POUR LE CHANGEMENT

L’aggiornamento des métiers de l’immobilier a commencé


Jamais une époque n’aura été aussi pleine d’envies de changement et de transformation. Nos métiers de conseil en immobilier sont agités, comme tant d’autres professions, par d’intenses spéculations. Mais où peut-on attendre des progrès ? Après avoir, pendant plus de trente ans, écouté et accompagné tous nos métiers, je souhaite partager avec vous mes réflexions en espérant que cela produise des changements.

Article original publié par la revue Office et Culture n°39 - Mars 2016

Carte postale de l’agence immobilière OK et de son propriétaire, vers 1910 (Photo Getty Images)

Carte postale de l’agence immobilière OK et de son propriétaire, vers 1910 (Photo Getty Images)

Je ne définirai pas l’innovation ni le progrès, d’autres ont su très bien le faire, en revanche, je m’attacherai au sentiment, à l’humeur que cela m’inspire. Je crois que chacun aspire à la possibilité de travailler autrement, avec plus de facilité et sans se répéter. Et là doit être la promesse de l’innovation : immédiate et personnelle, ni spectaculaire ni héroïque, mais qui, au quotidien, apporte simplement un supplément de plaisir et de fierté. Les causes de cette situation sont nombreuses ; pour certains, c’est le digital qui en est le principal responsable, pour d’autres c’est la génération Y. Mais pourquoi cette soudaine envie de changement dans notre industrie au demeurant classique et sagement innovante ? Pourquoi maintenant ?

▸ Données fournies:
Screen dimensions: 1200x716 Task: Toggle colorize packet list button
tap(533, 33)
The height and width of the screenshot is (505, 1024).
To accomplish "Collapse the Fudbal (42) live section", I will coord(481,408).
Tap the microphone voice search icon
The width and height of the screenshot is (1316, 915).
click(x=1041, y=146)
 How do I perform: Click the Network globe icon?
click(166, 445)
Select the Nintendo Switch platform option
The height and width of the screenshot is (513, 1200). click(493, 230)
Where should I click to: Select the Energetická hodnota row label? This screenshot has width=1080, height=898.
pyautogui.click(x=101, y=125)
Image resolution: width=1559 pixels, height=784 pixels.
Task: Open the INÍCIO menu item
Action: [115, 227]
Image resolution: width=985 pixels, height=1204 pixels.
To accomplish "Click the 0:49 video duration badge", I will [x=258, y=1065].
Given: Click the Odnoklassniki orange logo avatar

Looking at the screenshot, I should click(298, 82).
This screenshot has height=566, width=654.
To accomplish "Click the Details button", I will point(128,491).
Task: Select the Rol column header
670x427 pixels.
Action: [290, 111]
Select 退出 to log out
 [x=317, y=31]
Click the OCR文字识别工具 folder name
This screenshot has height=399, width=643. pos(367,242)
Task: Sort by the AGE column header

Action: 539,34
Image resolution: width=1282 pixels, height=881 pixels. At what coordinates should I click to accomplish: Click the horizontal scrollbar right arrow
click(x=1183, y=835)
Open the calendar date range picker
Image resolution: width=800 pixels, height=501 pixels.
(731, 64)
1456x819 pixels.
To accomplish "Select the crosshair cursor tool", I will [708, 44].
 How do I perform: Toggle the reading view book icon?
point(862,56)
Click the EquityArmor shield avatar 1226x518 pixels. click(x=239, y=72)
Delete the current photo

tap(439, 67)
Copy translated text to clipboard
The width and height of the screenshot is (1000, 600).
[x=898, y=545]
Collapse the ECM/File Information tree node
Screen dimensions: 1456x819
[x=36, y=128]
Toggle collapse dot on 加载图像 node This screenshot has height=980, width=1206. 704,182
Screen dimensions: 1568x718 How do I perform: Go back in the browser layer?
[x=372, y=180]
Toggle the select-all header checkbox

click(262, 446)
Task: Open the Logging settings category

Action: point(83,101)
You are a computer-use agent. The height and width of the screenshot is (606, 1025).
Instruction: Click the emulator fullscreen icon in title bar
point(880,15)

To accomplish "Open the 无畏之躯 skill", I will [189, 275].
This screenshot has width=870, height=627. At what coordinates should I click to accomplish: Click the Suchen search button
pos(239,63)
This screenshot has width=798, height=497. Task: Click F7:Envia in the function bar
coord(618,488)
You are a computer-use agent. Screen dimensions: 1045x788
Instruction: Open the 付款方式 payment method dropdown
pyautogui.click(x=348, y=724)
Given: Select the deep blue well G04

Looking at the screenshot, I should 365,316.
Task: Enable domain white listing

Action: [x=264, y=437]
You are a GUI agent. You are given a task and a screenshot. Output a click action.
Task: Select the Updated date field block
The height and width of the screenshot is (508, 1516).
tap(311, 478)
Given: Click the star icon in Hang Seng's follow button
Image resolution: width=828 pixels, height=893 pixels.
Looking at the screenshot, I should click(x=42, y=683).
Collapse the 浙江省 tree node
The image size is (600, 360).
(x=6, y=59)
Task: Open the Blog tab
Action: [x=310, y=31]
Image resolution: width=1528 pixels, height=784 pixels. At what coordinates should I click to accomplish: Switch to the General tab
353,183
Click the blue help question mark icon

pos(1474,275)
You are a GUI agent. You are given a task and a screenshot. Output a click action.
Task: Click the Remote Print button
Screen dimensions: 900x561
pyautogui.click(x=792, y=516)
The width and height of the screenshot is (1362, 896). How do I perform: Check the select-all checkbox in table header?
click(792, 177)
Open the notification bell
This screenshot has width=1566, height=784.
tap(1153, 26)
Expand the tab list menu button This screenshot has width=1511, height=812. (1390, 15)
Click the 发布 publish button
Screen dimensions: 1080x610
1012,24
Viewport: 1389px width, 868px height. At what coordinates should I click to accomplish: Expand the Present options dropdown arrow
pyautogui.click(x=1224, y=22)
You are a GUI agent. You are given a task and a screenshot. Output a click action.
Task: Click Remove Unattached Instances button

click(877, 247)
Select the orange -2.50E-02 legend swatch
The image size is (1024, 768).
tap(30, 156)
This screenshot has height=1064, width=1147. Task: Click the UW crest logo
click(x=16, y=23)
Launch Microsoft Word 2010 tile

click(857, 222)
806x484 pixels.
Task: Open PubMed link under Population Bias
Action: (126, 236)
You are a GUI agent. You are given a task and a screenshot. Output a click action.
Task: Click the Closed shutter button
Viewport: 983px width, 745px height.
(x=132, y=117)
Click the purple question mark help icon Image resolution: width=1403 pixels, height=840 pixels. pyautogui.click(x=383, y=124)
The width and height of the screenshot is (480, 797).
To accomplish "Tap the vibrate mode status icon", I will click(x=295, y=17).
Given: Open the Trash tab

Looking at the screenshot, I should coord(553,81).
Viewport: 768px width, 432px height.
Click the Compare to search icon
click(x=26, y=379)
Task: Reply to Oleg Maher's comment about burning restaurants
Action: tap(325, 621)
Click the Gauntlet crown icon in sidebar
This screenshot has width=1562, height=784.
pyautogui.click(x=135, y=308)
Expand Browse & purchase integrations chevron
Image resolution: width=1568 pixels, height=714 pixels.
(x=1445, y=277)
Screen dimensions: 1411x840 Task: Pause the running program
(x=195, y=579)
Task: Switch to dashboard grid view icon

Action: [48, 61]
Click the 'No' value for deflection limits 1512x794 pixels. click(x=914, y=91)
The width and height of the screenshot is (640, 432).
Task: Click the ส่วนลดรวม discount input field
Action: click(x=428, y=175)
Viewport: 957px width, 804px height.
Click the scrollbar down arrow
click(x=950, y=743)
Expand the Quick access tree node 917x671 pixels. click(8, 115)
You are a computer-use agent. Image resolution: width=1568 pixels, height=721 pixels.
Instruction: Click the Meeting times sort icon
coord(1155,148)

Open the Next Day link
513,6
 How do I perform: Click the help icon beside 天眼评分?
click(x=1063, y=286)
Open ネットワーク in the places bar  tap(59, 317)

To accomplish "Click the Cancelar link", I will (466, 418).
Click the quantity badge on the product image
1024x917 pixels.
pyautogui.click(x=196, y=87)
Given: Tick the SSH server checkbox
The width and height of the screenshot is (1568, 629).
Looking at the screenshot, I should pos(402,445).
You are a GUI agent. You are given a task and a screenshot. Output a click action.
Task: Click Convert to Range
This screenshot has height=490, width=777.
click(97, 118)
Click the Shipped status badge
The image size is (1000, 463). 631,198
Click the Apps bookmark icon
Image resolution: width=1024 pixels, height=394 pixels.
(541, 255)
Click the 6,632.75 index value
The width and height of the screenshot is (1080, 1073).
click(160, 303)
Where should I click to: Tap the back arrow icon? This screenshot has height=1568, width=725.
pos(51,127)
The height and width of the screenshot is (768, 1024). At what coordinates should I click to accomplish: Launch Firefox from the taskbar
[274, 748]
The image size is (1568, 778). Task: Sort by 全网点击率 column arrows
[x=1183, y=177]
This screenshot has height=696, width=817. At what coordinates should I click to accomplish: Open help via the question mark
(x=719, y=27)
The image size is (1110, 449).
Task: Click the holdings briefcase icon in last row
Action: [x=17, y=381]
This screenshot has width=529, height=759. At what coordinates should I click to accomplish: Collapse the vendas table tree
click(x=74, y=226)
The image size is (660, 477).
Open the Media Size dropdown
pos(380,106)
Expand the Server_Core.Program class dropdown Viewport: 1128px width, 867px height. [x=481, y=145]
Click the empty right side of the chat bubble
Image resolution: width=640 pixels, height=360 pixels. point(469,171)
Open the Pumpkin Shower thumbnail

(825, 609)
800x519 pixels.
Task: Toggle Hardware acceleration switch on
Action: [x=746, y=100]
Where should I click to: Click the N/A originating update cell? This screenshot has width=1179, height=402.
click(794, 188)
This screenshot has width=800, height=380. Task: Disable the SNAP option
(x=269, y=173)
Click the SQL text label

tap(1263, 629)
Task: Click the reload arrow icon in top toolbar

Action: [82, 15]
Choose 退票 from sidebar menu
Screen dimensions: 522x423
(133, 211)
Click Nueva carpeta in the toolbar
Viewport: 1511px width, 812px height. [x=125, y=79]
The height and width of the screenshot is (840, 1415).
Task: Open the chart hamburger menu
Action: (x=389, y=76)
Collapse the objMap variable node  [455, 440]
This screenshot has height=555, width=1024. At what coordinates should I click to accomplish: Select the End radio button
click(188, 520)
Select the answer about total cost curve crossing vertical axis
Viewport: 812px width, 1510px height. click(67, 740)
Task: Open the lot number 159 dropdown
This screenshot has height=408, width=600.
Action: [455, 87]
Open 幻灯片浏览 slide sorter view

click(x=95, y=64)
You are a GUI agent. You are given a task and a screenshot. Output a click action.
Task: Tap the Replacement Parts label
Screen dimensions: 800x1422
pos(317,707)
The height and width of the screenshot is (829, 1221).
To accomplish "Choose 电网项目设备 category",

▸ Travail demandé:
**a.** Dans quelle revue et à quelle date le texte sur les métiers de l'immobilier a-t-il d'abord paru ?
**b.** Relevez toutes les phrases interrogatives que contient le texte sur les métiers de l'immobilier.
**c.** Rédigez la suite du texte sur les métiers de l'immobilier, en partant de sa dernière phrase.
Les entrées n'ont aucun rapport avec le texte sur les métiers de l'immobilier.

▸ Liste des réponses:
**a.** Dans la revue Office et Culture, n°39, en mars 2016.

**b.**
- Mais où peut-on attendre des progrès ?
- Mais pourquoi cette soudaine envie de changement dans notre industrie au demeurant classique et sagement innovante ?
- Pourquoi maintenant ?

**c.**
En 1984, quand j’ai démarré dans le métier, l’internationalisation en était à ses premiers balbutiements et se limitait à une collaboration France-Angleterre. Le grand virage eut lieu en 1995, lorsque les Américains « débarquèrent », avec l’expérience de ceux qui venaient de relever de la faillite le secteur des caisses d’épargne (Savings and loans). Tout a basculé le jour où sont apparus, dans les couloirs de notre entreprise, de nouveaux profils, des analystes avec des ordinateurs portables et des feuilles Excel pour paramétrer le marché et identifier l’atome essentiel, le TRI (taux de rendement interne). Innovation forte, sans nul doute. Puis, à partir de 1998, des start-ups nous ont fait miroiter de prometteurs territoires d’efficacité, de travail à distance, de visites dématérialisées… Mais la frilosité de la profession et les débits de l’internet de l’époque, retardèrent la date du grand soir ; toutefois, naissaient les premiers portails immobiliers, qui ont lentement pris leur essor et ont rencontré, depuis une dizaine d’années, le succès qu’on connaît.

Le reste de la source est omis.